The artist who had inhabited my studio before me had failed at all those efforts and hanged himself. Which was the reason my rent was so much lower than that of others in the building. Robert Stanislaw’s sad end didn’t discourage or frighten me, as it had several other prospective tena
nts, but it did bother me enough to write my mother and ask her what I could do to cleanse any lasting negative influences he’d left behind.
Dear Delphine,
Gather one pure beeswax candle for each area of the studio. A crystal goblet—use something lovely. A small dish of sea salt. A vial of sandalwood oil. And five branches of dried sage.

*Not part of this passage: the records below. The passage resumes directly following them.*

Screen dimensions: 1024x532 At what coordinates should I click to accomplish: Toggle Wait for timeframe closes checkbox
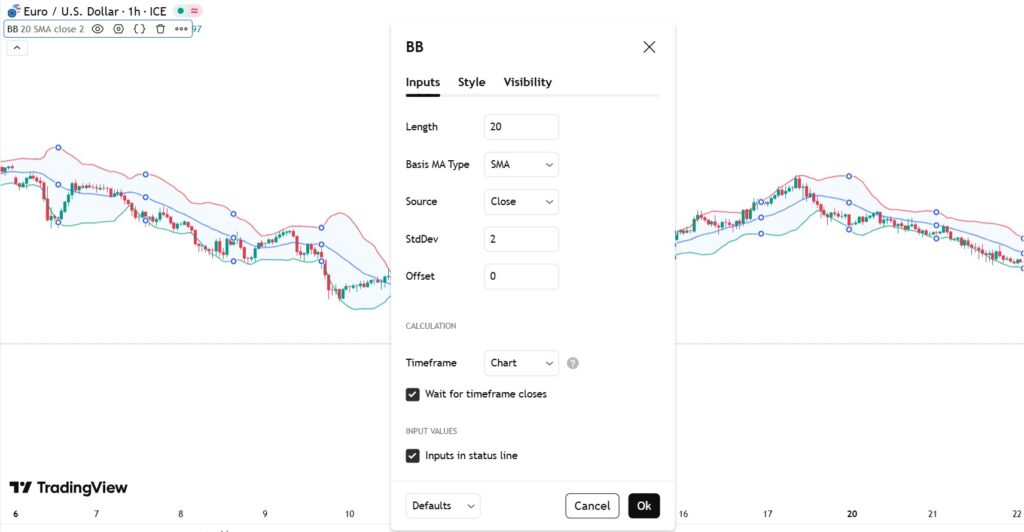(x=413, y=394)
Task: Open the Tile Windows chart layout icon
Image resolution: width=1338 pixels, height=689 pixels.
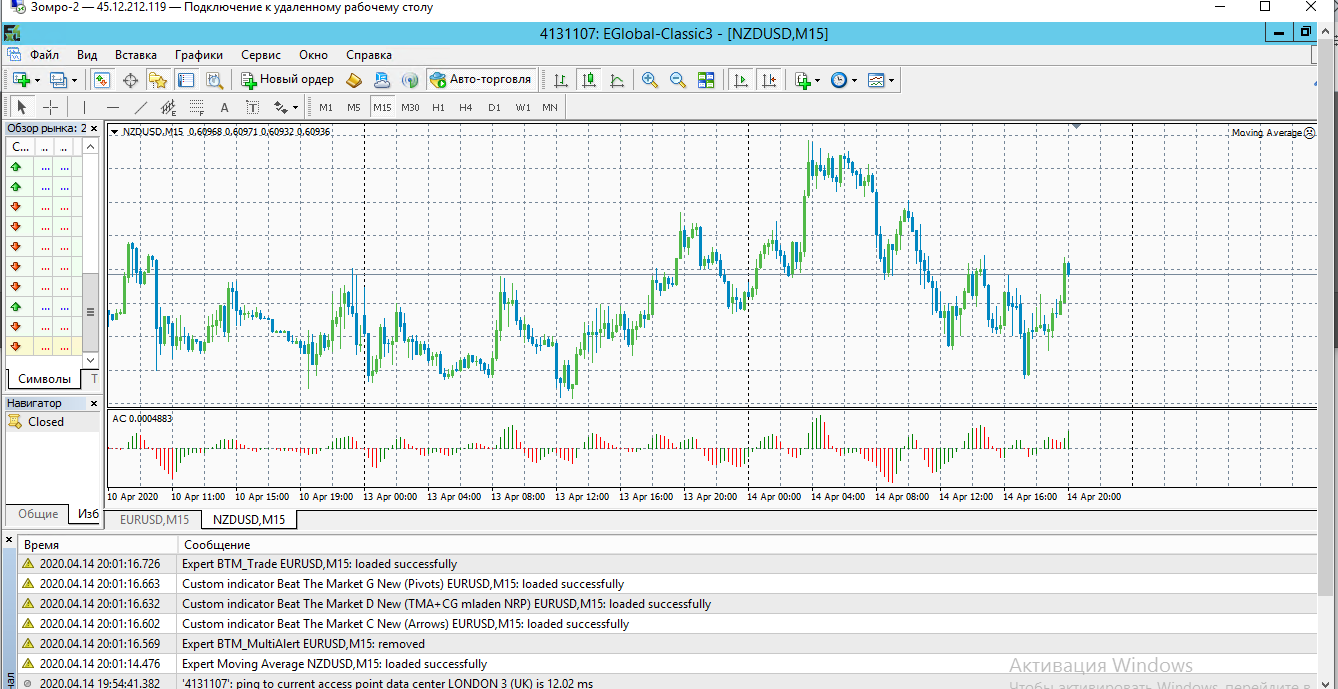Action: coord(706,80)
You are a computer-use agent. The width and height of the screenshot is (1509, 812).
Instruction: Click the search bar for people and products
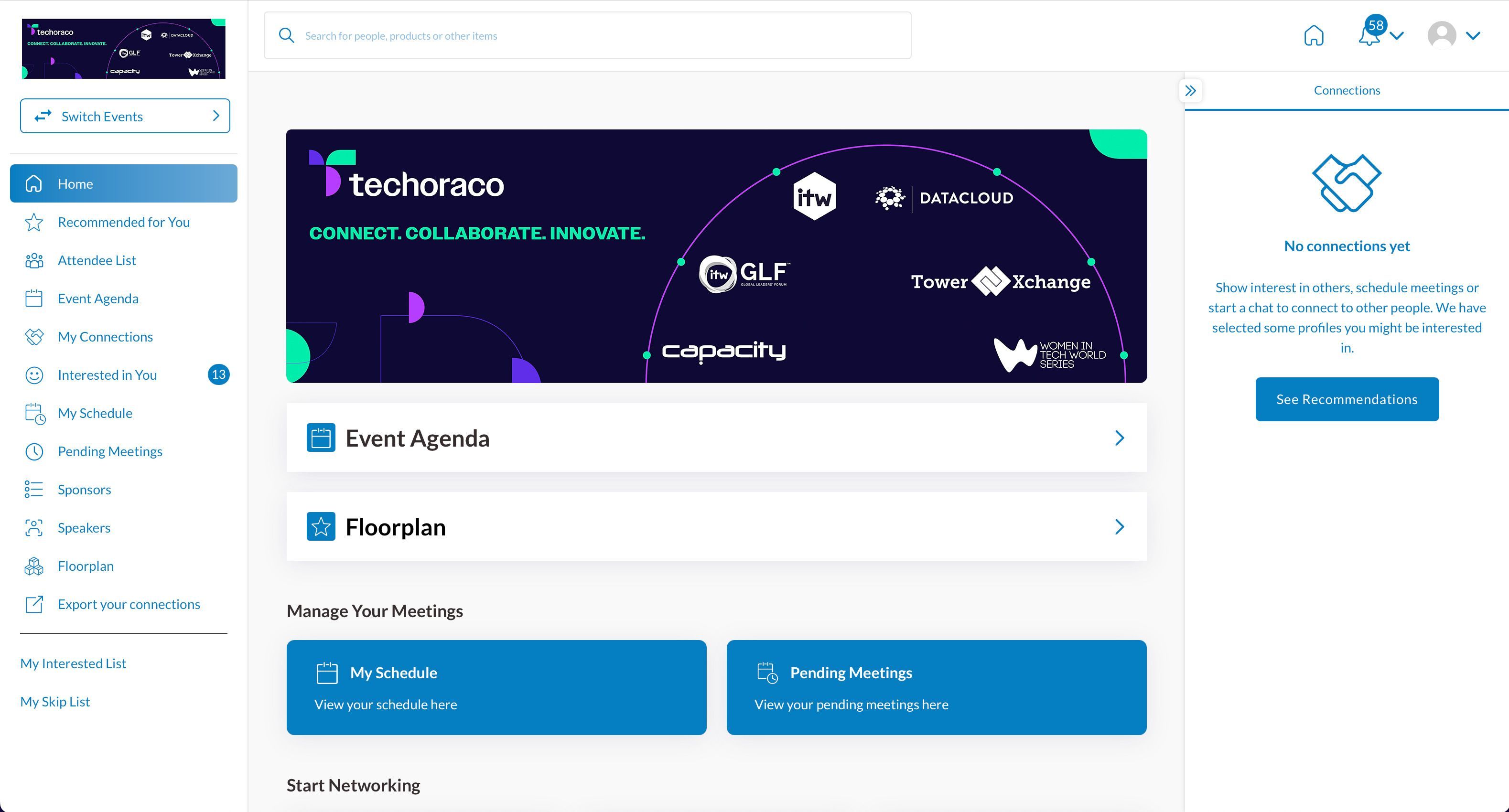(x=586, y=35)
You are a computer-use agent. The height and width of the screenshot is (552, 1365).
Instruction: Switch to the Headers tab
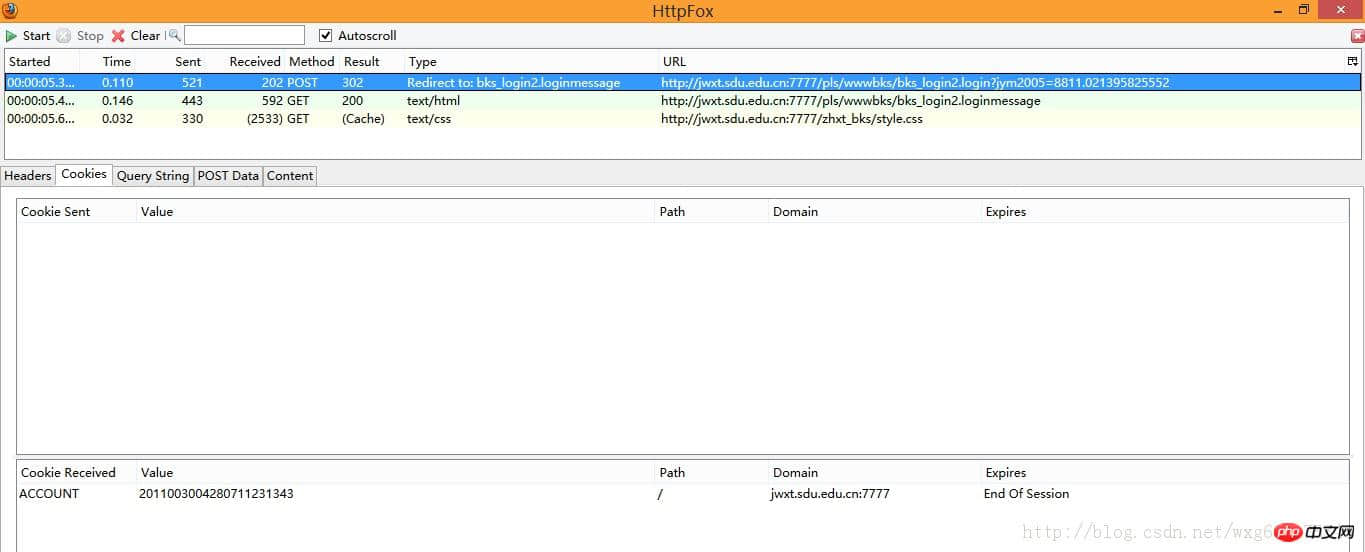pos(28,176)
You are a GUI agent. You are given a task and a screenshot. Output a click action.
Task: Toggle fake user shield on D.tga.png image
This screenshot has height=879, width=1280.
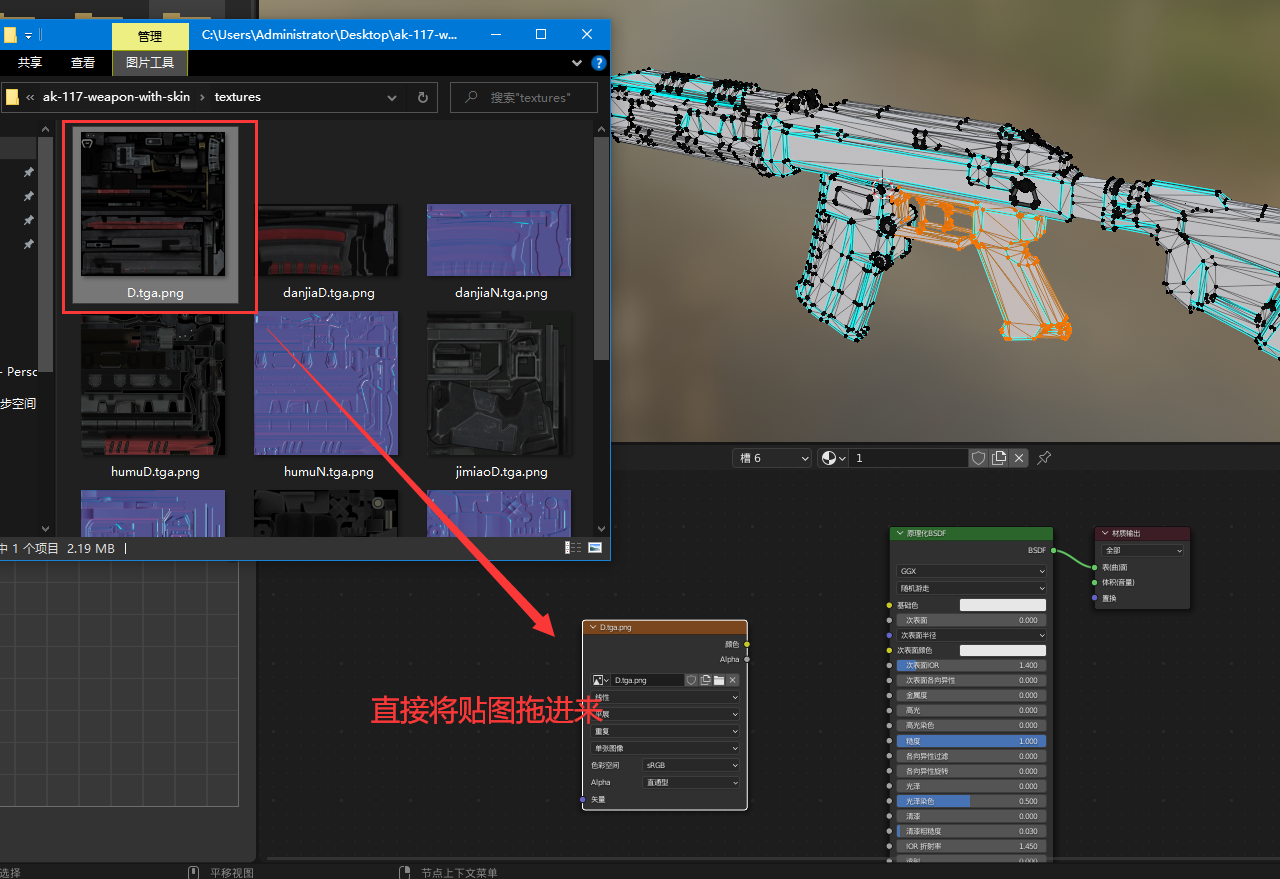click(x=691, y=680)
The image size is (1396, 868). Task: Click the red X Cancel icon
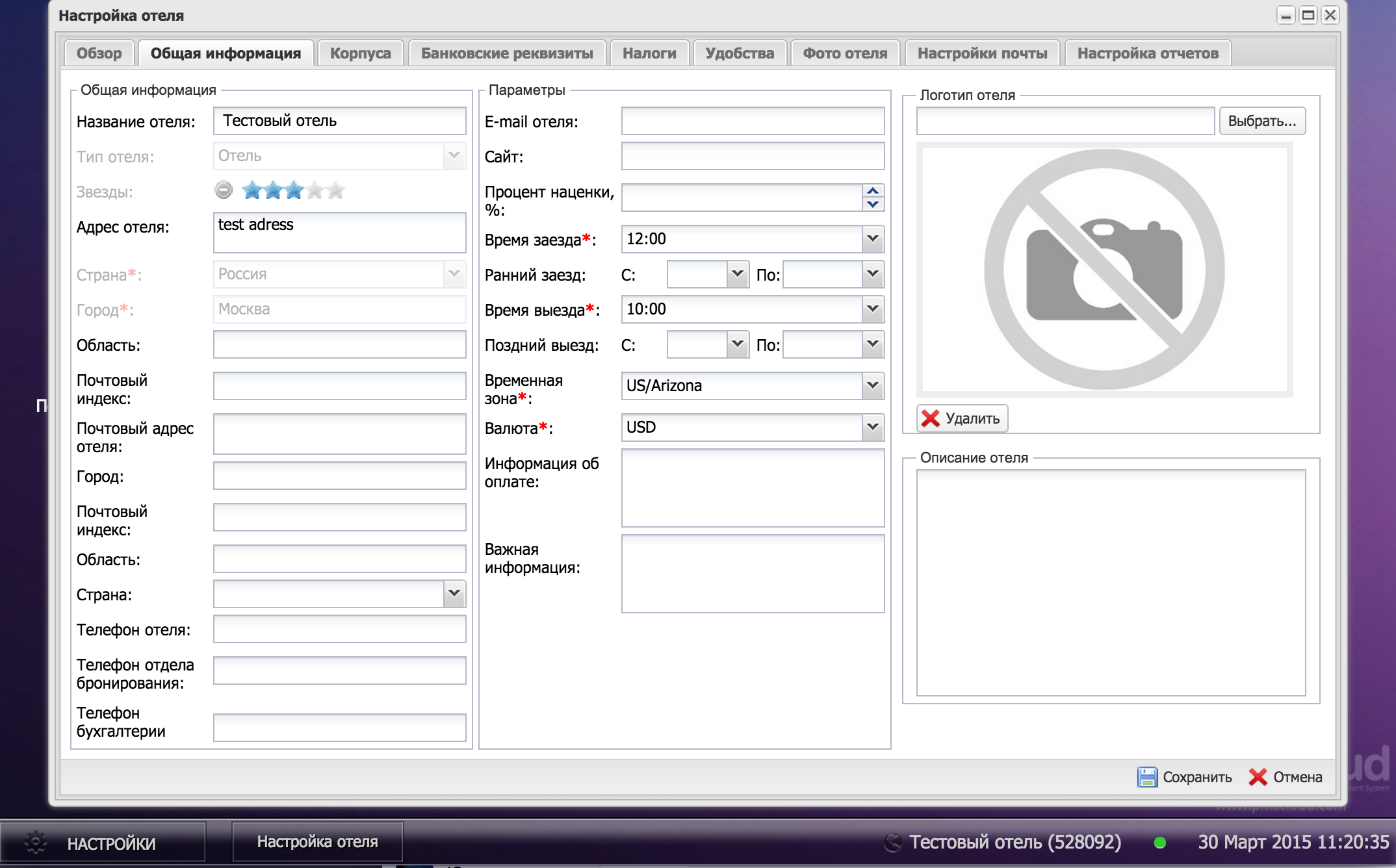point(1258,777)
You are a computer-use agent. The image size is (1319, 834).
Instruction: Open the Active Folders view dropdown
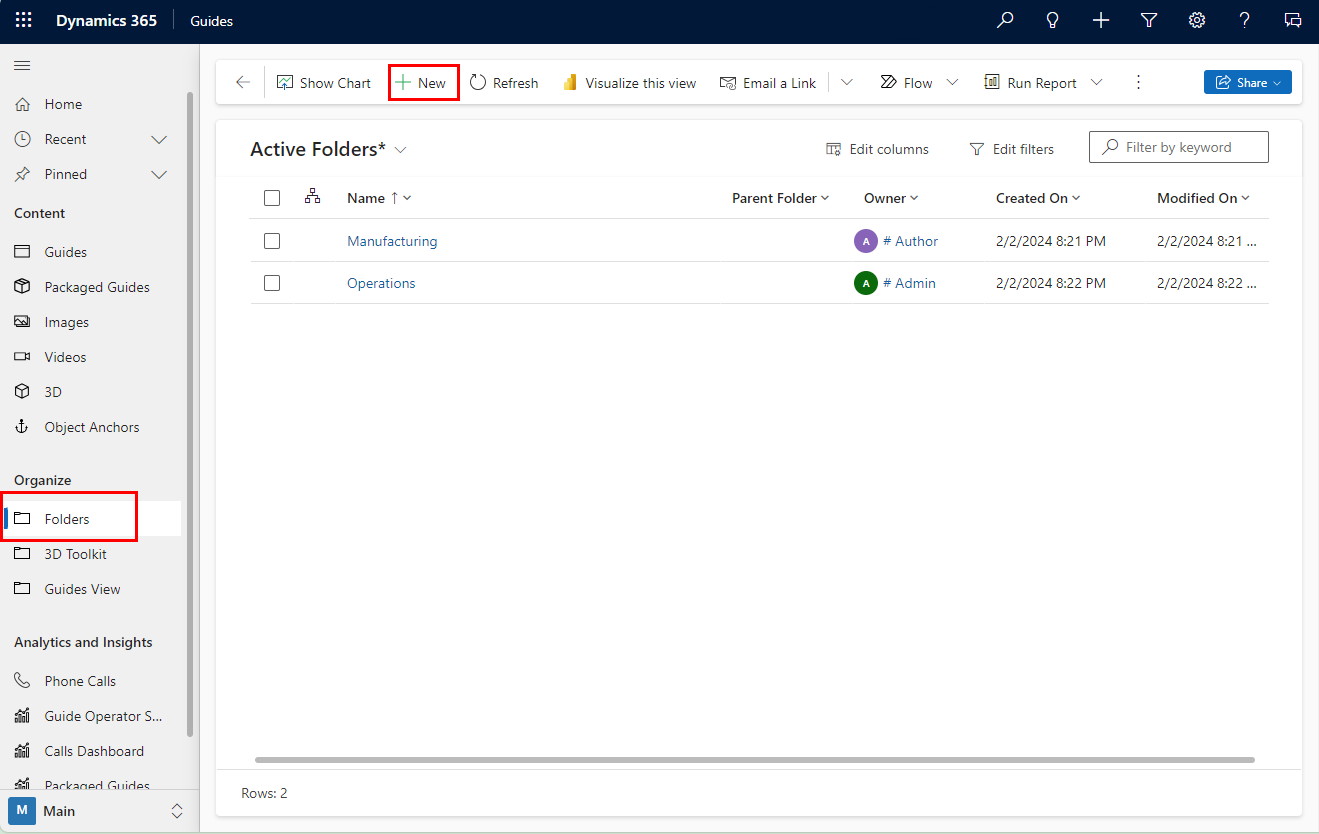point(400,148)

First, open all the windows. Then dissolve the sea salt in hot water and put it in the glass. Sprinkle the floor with the water. Next, anoint each candle with sandalwood oil and light them. While they are burning, put the sage in the sink and set it on fire. Once it’s burned down but still smoking, walk through the studio with it, making sure you smoke out any place where shadows can gather. All the while, whisper an invitation to the energy, telling it that it’s free to go, that you are releasing it.
Finally, spray some of your lovely House of L’Etoile perfume to help put your energy into the air and because you might not like the scent of all that sage.
All my love,
Your Maman
There wasn’t much Stanislaw had left behind that I’d kept. The High Victorian wallpaper and furniture in the studio had been depressing to live with. Brown not being one of my colors, I’d had the place painted a soft, light peach color to go with the hardwood floors I had discovered under the carpets. I decorated in autumnal colors. Rugs and fabrics in rusts, ambers, topazes, and forest greens.
Once I’d lit the candles and filled the room with the scents of sandalwood and sage and then my own fragrance, the energy did feel clean and positive, and it remained so for years. But all that changed after Monty’s funeral. Even the winter sun coming in from the skylight felt too bright for my eyes. Any hint of hope or joy seemed blasphemous.
My grief over Monty’s death, mixed with my anger at Tommy and my self-loathing, overwhelmed me. Because of a secret I had sketched out, someone had died, and my life was forever altered. Although the signs had been there all along, alerting me to the possible dangers involved in revealing the secret lives of others, this marked the first time my work had truly betrayed me. Never had it caused such tragedy. Could I even go on? What other damage would I create by continuing?